__PROBLEM REQUIREMENTS__. Each line shown below should be copied exactly.

━━━━━━━━━━━━━━━━━━━━━━━━━━━━━━

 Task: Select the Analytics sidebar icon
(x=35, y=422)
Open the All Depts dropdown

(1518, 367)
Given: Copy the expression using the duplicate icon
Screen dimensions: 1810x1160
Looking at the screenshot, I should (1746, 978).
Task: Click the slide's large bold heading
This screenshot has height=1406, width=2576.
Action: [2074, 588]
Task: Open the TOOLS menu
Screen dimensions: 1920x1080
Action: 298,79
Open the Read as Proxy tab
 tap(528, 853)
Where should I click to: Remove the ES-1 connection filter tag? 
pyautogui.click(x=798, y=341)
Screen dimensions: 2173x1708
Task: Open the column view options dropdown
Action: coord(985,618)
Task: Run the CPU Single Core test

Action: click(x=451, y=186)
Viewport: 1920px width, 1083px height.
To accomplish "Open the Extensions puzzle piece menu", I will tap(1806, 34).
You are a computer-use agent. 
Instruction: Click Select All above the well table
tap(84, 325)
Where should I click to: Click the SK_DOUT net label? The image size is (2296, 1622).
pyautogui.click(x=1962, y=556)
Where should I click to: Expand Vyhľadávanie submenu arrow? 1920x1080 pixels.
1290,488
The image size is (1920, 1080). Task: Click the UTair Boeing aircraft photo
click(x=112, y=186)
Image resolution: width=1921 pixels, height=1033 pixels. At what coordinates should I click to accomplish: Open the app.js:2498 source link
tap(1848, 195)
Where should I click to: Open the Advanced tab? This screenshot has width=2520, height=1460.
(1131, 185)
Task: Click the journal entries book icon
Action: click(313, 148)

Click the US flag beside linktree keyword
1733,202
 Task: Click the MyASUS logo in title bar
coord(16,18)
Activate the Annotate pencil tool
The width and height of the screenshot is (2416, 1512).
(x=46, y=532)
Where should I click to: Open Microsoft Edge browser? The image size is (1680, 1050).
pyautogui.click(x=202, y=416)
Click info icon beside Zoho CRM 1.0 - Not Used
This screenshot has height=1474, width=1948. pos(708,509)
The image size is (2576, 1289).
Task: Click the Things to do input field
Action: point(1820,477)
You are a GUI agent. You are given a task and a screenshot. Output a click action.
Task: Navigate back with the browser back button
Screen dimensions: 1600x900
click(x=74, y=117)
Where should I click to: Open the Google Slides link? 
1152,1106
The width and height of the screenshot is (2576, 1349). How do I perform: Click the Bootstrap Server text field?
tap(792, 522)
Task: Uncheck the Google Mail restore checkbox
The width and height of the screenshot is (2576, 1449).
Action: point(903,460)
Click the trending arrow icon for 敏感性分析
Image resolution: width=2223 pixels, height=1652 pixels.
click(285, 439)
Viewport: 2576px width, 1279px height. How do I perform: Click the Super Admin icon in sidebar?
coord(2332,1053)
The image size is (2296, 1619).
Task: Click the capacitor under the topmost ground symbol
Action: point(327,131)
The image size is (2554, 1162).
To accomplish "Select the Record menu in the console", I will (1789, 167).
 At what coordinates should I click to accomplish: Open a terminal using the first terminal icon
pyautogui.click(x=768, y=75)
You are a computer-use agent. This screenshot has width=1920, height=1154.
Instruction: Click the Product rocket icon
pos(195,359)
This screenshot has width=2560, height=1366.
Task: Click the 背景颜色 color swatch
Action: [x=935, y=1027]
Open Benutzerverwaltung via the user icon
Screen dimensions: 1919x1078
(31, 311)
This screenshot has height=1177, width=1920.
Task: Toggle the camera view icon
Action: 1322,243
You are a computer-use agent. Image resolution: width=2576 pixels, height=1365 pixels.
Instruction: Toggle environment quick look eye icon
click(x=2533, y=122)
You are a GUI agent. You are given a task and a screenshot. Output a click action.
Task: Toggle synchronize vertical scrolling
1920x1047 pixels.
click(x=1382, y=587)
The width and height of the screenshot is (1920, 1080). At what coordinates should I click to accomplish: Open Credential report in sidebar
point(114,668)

━━━━━━━━━━━━━━━━━━━━━━━━━━━━━━

__WRITTEN SOLUTION__.
 Task: Select the Analytics sidebar icon
(x=35, y=422)
Open the All Depts dropdown

(1518, 367)
Given: Copy the expression using the duplicate icon
Screen dimensions: 1810x1160
Looking at the screenshot, I should (1746, 978).
Task: Click the slide's large bold heading
This screenshot has height=1406, width=2576.
Action: [2074, 588]
Task: Open the TOOLS menu
Screen dimensions: 1920x1080
Action: 298,79
Open the Read as Proxy tab
 tap(528, 853)
Where should I click to: Remove the ES-1 connection filter tag? 
pyautogui.click(x=798, y=341)
Screen dimensions: 2173x1708
Task: Open the column view options dropdown
Action: coord(985,618)
Task: Run the CPU Single Core test

Action: click(x=451, y=186)
Viewport: 1920px width, 1083px height.
To accomplish "Open the Extensions puzzle piece menu", I will tap(1806, 34).
You are a computer-use agent. 
Instruction: Click Select All above the well table
tap(84, 325)
Where should I click to: Click the SK_DOUT net label? The image size is (2296, 1622).
pyautogui.click(x=1962, y=556)
Where should I click to: Expand Vyhľadávanie submenu arrow? 1920x1080 pixels.
1290,488
The image size is (1920, 1080). Task: Click the UTair Boeing aircraft photo
click(x=112, y=186)
Image resolution: width=1921 pixels, height=1033 pixels. At what coordinates should I click to accomplish: Open the app.js:2498 source link
tap(1848, 195)
Where should I click to: Open the Advanced tab? This screenshot has width=2520, height=1460.
(1131, 185)
Task: Click the journal entries book icon
Action: click(313, 148)

Click the US flag beside linktree keyword
1733,202
 Task: Click the MyASUS logo in title bar
coord(16,18)
Activate the Annotate pencil tool
The width and height of the screenshot is (2416, 1512).
(x=46, y=532)
Where should I click to: Open Microsoft Edge browser? The image size is (1680, 1050).
pyautogui.click(x=202, y=416)
Click info icon beside Zoho CRM 1.0 - Not Used
This screenshot has height=1474, width=1948. pos(708,509)
The image size is (2576, 1289).
Task: Click the Things to do input field
Action: point(1820,477)
You are a GUI agent. You are given a task and a screenshot. Output a click action.
Task: Navigate back with the browser back button
Screen dimensions: 1600x900
click(x=74, y=117)
Where should I click to: Open the Google Slides link? 
1152,1106
The width and height of the screenshot is (2576, 1349). How do I perform: Click the Bootstrap Server text field?
tap(792, 522)
Task: Uncheck the Google Mail restore checkbox
The width and height of the screenshot is (2576, 1449).
Action: point(903,460)
Click the trending arrow icon for 敏感性分析
Image resolution: width=2223 pixels, height=1652 pixels.
click(285, 439)
Viewport: 2576px width, 1279px height. How do I perform: Click the Super Admin icon in sidebar?
coord(2332,1053)
The image size is (2296, 1619).
Task: Click the capacitor under the topmost ground symbol
Action: point(327,131)
The image size is (2554, 1162).
To accomplish "Select the Record menu in the console", I will (1789, 167).
 At what coordinates should I click to accomplish: Open a terminal using the first terminal icon
pyautogui.click(x=768, y=75)
You are a computer-use agent. This screenshot has width=1920, height=1154.
Instruction: Click the Product rocket icon
pos(195,359)
This screenshot has width=2560, height=1366.
Task: Click the 背景颜色 color swatch
Action: [x=935, y=1027]
Open Benutzerverwaltung via the user icon
Screen dimensions: 1919x1078
(31, 311)
This screenshot has height=1177, width=1920.
Task: Toggle the camera view icon
Action: 1322,243
You are a computer-use agent. Image resolution: width=2576 pixels, height=1365 pixels.
Instruction: Toggle environment quick look eye icon
click(x=2533, y=122)
You are a GUI agent. You are given a task and a screenshot. Output a click action.
Task: Toggle synchronize vertical scrolling
1920x1047 pixels.
click(x=1382, y=587)
The width and height of the screenshot is (1920, 1080). At what coordinates should I click to accomplish: Open Credential report in sidebar
point(114,668)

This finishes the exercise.